Sitting at my computer, I cringed as this ball of unfortunate was now in the hands of one of the most overzealous groups of reporters in sports. For the most part, though, the questions hurled at Reid – all but one was related to Garrett – were fair and respectful. There were two WTFs that we’ll get to a minute, but here's some of what an emotioinal Reid said. Context isn’t needed.
“Alright. I’m a humble man standing before you. Very humble man. I’m humble because of the outpouring. Not only from the media, but from our football team, the fans. It was unbelievable. Unbelievable. I’m not sure you ever think that many people care, not that you go in that direction, but it’s a very humbling feeling, and I know my soon would feel the same.
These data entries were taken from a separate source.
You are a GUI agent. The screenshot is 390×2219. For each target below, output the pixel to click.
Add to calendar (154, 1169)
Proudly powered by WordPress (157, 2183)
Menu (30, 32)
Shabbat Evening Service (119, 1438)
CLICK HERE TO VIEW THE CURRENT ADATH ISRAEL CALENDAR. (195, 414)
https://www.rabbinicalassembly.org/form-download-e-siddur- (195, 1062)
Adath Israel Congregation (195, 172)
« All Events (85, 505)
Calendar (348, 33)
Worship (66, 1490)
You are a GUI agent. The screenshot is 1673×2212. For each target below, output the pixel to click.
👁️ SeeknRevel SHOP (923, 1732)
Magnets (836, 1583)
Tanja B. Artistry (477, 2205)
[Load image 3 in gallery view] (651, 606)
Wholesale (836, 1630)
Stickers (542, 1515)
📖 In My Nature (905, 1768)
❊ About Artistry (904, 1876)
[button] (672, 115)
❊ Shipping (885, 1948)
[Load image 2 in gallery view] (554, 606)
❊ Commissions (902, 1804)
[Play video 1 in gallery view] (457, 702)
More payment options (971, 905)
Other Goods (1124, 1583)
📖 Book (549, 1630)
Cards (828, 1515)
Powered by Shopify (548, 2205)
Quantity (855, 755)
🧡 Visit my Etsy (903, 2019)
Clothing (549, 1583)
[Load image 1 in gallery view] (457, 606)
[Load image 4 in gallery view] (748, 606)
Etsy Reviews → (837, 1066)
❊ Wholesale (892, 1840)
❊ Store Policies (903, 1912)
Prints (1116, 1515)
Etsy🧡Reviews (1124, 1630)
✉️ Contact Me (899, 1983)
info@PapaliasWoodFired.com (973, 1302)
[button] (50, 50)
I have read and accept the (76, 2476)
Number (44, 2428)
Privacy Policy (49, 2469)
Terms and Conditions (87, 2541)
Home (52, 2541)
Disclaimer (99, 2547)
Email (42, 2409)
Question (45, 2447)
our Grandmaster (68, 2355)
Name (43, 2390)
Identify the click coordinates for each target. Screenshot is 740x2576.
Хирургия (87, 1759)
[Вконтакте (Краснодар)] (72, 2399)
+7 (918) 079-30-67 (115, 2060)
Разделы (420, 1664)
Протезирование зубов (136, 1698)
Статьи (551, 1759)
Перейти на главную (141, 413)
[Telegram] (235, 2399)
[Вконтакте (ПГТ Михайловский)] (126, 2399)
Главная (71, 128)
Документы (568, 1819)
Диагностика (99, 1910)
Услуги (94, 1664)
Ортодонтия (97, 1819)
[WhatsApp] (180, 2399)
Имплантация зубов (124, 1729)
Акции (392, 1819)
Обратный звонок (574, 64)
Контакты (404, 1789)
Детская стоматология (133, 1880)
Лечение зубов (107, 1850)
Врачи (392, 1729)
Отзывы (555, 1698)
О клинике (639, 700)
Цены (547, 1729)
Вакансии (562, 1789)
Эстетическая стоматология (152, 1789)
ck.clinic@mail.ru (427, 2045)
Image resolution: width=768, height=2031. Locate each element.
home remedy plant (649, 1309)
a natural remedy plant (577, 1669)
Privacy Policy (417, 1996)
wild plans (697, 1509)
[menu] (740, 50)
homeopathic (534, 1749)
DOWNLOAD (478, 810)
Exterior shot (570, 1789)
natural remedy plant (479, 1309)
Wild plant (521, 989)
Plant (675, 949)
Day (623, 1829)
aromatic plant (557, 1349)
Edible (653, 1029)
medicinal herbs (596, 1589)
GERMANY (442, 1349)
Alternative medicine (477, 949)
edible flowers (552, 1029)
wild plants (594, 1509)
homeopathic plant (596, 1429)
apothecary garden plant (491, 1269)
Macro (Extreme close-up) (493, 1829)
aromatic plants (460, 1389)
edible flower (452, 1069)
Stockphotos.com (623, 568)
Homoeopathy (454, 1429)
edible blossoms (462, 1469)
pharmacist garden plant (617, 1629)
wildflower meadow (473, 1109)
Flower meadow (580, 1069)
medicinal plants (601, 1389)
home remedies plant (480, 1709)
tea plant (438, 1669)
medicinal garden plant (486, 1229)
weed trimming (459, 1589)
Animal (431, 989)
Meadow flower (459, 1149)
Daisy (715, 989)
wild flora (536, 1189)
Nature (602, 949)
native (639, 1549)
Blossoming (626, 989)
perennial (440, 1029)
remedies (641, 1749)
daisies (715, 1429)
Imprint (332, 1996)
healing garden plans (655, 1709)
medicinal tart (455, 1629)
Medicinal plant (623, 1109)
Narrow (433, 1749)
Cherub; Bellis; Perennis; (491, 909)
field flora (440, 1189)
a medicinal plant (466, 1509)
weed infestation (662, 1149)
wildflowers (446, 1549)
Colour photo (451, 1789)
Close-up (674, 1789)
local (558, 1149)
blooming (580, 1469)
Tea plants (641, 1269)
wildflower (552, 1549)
I think that’s about all I can say on that part and keep all that together.”
“It’s a sad situation. It’s one that my son’s been battling for a number of years. Our family’s been battling. That doesn’t mean you stop loving your son. That’s not what you do. So, you love them. I know a lot of families deal with this type of thing and, you know, it’s just a sad situation. Sad situation. On the other part of that, I praise my heavenly father of the support and the strength he’s given me to be able to work through this, and my family and my football family. That includes the National Football League, includes everybody in the National Football League [Roger Goodell, Bill Belichick, Mike Holmgren and many others from around the league were at Garrett’s funeral yesterday]. Includes you guys and ladies [in the media]. I know coming back and coaching is the right thing to do. I know my son wouldn’t have wanted it any other way.”
“So, with that, I move on and we’ll talk about the injuries.”
“Those earthly emotions that you have, you deal with those. So you deal with the good and the bad. You remember the smiles, you remember the cries. So you deal with that. That’s part of life, you know? That’s part of life. I always tell the players, there are kind of four things you go about in life and how you approach it. One of them is eliminating distractions, the other one is creating energy. You fear nothing and you attack everything. That’s kind of how you go about life. Life’s going to throw you curveballs, you understand that. All of us. And you’re not going to bail. You’re going to stand in there and you’re going to keep swinging. And I think that’s very important.”
“Garrett’s always been that way since he was a kid. If there was a kid with a problem, he was always putting his arm around that kid and taking care of them. He cared about people and he just got caught up in a bad situation, man. Just terrible situation that effects a lot of people in this country. It’s like fighting a grizzly bear. It’s hard to win. It’s hard to win that.”
There was much more from Reid, who answered many questions relating to how he was dealing with the situation. His voice cracked a few times (as you can see in the video), but he kept it together. He kept it together even when an idiot(s?) asked him the following questions:
In the statement, you talk about the long, eight-year struggle your family had been through with Garrett and concluded he had lost his battle to this demon of drug addiction. Where do you get that information from? Is that from the coroner or somebody else in authority?
Reid: “Well listen, I’m not going to get into all that. I’m going to let all that takes its course. I mentioned what I mentioned.”
I’m not sure who, on the day after a father buries his son, with whom he was seemingly quite close, asks a question about where he got the information about the death from. I get that a concrete answer is needed to report something accurately, but questioning a father about his source on the cause of his son’s death is beyond offensive. It’s also very stupid.
Next, from what sounded like the same person, but I’m not sure at this point:
Andy, you often look at good things that sometimes arise out of tragedies like this [editor’s note: good point, we’ll assume he’s going in the direction of speaking out against drugs or Garrett’s death being a scared-straight situation for Britt Reid, who also has had his struggles with drugs] … do you feel this might somehow become a rallying point for the team? When things are tough, do it for Garrett?
Fuck. No. He went the other way. He asked a win-one-for-Garrett question three days after Reid's son just died. Amazing.
I have a guess as to who asked that question and the other one, but I won’t speculate. Andy, however, should never answer a question from the person again. It was dumb, unnecessary and highly offensive. Rallying point? What the fuck is wrong with you? That’s the greatest positive to take out of this– winning some football games? Not bringing Reid’s family closer together, helping others who’ve battled addiction, or something else, you know, meaningful? Unbelievable.
Anyway, Reid never wavered. He answered every question, at times struggling to keep it together, and went back to work.